When a medic reaches out for that pack of generic heparin from her pharmacy shelf, does she know who produced the drug and how was it manufactured? If she doesn't know this, then she wouldn't know whether it's contaminated or not, and using it could be harmful.
The FDA recently found a number of tainted batches of the drug heparin. And since adulterated pharmaceutical drugs are everywhere, it's quite a possibility that many drugs sold as veterinary pet products are tainted too. Get in touch with the most trusted Pharmacists by Call us now!.

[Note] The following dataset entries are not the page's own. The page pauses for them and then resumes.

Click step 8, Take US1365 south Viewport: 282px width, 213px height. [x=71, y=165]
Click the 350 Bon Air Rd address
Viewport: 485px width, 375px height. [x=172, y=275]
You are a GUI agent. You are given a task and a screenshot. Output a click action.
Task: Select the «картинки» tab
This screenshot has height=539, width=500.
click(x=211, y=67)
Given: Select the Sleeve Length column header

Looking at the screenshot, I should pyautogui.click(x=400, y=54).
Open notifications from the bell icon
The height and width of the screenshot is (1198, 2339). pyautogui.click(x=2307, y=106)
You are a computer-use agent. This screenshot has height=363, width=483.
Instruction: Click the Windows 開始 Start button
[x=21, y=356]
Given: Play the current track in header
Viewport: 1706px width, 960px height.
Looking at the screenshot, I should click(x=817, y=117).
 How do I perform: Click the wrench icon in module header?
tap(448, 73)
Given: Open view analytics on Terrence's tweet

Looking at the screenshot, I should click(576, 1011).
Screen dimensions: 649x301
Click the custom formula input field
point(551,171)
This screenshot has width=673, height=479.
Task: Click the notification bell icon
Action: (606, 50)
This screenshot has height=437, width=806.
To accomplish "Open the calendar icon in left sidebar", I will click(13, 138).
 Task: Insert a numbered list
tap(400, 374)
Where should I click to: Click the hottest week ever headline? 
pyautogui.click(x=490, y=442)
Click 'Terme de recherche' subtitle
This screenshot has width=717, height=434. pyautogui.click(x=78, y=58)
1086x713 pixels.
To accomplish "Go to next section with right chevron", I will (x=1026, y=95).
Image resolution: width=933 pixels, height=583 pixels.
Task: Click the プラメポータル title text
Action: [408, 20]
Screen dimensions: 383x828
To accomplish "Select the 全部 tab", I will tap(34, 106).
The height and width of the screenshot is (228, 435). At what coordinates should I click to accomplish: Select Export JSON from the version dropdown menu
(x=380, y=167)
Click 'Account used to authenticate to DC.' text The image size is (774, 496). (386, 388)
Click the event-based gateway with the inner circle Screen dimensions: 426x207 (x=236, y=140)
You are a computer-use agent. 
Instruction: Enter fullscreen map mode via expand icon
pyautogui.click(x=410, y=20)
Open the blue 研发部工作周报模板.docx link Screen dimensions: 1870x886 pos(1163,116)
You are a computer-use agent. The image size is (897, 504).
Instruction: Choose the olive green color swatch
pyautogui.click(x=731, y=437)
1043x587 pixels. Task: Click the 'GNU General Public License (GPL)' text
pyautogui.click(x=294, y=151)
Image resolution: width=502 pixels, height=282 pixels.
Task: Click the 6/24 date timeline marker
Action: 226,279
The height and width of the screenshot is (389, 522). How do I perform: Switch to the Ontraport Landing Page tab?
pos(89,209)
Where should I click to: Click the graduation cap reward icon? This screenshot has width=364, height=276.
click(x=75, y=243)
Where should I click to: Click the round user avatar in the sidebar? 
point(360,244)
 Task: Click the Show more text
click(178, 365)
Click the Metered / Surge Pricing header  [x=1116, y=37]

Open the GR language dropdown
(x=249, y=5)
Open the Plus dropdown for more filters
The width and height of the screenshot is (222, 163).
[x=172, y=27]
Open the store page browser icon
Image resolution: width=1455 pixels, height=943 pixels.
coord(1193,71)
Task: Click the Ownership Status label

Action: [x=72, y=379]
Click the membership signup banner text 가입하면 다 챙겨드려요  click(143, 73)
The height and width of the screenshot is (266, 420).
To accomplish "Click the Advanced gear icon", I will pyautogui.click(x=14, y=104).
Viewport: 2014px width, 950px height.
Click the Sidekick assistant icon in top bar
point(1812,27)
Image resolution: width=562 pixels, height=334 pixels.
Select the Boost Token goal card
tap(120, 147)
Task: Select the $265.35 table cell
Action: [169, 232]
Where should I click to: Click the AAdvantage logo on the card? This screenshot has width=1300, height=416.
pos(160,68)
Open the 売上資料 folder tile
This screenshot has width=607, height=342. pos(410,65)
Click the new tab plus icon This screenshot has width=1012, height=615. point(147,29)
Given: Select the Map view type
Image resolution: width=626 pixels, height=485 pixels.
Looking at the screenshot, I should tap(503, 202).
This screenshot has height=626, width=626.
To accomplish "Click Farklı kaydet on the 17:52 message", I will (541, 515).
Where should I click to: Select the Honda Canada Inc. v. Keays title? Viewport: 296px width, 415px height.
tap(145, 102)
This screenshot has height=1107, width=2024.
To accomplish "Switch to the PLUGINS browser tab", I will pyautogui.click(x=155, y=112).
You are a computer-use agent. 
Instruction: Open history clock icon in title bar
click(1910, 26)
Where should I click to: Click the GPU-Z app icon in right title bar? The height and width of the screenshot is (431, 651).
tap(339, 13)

Whatever be the intention of the drug suppliers and manufacturers of these bogus drugs, most often it's the greed to make big money, the moot point is to ensure a safe pet supply of these medicines.
Not too far back, a couple of months, a news network busted a drug manufacturer in China trying to make counterfeits of some popular drugs by mixing arsenic, road paint, and what not, severely tainting them, which would have had serious repercussions for consumers.
Also, in 2007, and as the Wall Street Journal reported, In fiscal 2007, the FDA ran 31 domestic counterfeit-drug investigations, which could include products with ingredients manufactured overseas. Similarly, in 2006 there was 54 investigation and in 2005 the number was 32.
Hence, it goes without saying that if fake drug products have found their way into human bodies, can the pets' bodies be insulated. Most of the supply of tainted products lands up in the US from overseas, and many pet supplies for drugs are procured wholesale, just as pet accessories are.